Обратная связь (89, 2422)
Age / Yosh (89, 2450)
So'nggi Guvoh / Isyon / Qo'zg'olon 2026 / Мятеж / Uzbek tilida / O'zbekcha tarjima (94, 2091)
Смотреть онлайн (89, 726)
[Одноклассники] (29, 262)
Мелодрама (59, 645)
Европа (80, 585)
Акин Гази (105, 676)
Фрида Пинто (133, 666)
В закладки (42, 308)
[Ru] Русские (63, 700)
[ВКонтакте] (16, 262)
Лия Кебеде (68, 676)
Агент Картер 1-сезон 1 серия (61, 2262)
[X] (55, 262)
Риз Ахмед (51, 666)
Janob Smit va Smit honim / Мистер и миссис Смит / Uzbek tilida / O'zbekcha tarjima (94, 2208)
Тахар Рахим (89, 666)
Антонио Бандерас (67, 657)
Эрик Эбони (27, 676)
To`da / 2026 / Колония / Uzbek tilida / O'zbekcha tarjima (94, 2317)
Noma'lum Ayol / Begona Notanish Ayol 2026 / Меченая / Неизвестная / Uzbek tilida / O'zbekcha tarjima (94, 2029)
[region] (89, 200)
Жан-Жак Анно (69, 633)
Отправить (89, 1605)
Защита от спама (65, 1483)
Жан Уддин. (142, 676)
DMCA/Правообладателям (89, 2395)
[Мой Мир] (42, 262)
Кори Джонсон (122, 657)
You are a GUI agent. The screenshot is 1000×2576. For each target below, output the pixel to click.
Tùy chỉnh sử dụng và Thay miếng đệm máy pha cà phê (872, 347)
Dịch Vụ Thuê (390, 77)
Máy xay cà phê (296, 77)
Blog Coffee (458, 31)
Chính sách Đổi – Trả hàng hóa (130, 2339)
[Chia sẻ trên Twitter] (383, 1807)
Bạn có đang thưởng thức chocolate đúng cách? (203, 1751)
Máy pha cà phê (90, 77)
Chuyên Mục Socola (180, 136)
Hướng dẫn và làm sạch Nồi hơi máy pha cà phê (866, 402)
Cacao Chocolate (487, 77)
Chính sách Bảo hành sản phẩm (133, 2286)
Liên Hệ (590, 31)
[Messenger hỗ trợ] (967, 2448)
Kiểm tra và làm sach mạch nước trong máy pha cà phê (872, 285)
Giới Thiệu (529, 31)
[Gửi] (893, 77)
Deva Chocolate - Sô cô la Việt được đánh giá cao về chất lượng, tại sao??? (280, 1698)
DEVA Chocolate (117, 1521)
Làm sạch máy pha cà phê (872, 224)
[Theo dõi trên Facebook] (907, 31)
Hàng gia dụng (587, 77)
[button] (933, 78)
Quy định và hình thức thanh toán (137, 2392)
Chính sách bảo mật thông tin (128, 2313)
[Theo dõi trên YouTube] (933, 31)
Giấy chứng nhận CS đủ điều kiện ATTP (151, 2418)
┄┄┄┄┄┄┄┄┄┄┄┄┄┄┄┄┄┄┄┄
* What you are asked to do *
Reproduce word for word the material above, starting with the line that has "Лия Кебеде (68, 676)" and stopping after the line that has "Кори Джонсон (122, 657)".

* Output for this exercise *
Лия Кебеде (68, 676)
Агент Картер 1-сезон 1 серия (61, 2262)
[X] (55, 262)
Риз Ахмед (51, 666)
Janob Smit va Smit honim / Мистер и миссис Смит / Uzbek tilida / O'zbekcha tarjima (94, 2208)
Тахар Рахим (89, 666)
Антонио Бандерас (67, 657)
Эрик Эбони (27, 676)
To`da / 2026 / Колония / Uzbek tilida / O'zbekcha tarjima (94, 2317)
Noma'lum Ayol / Begona Notanish Ayol 2026 / Меченая / Неизвестная / Uzbek tilida / O'zbekcha tarjima (94, 2029)
[region] (89, 200)
Жан-Жак Анно (69, 633)
Отправить (89, 1605)
Защита от спама (65, 1483)
Жан Уддин. (142, 676)
DMCA/Правообладателям (89, 2395)
[Мой Мир] (42, 262)
Кори Джонсон (122, 657)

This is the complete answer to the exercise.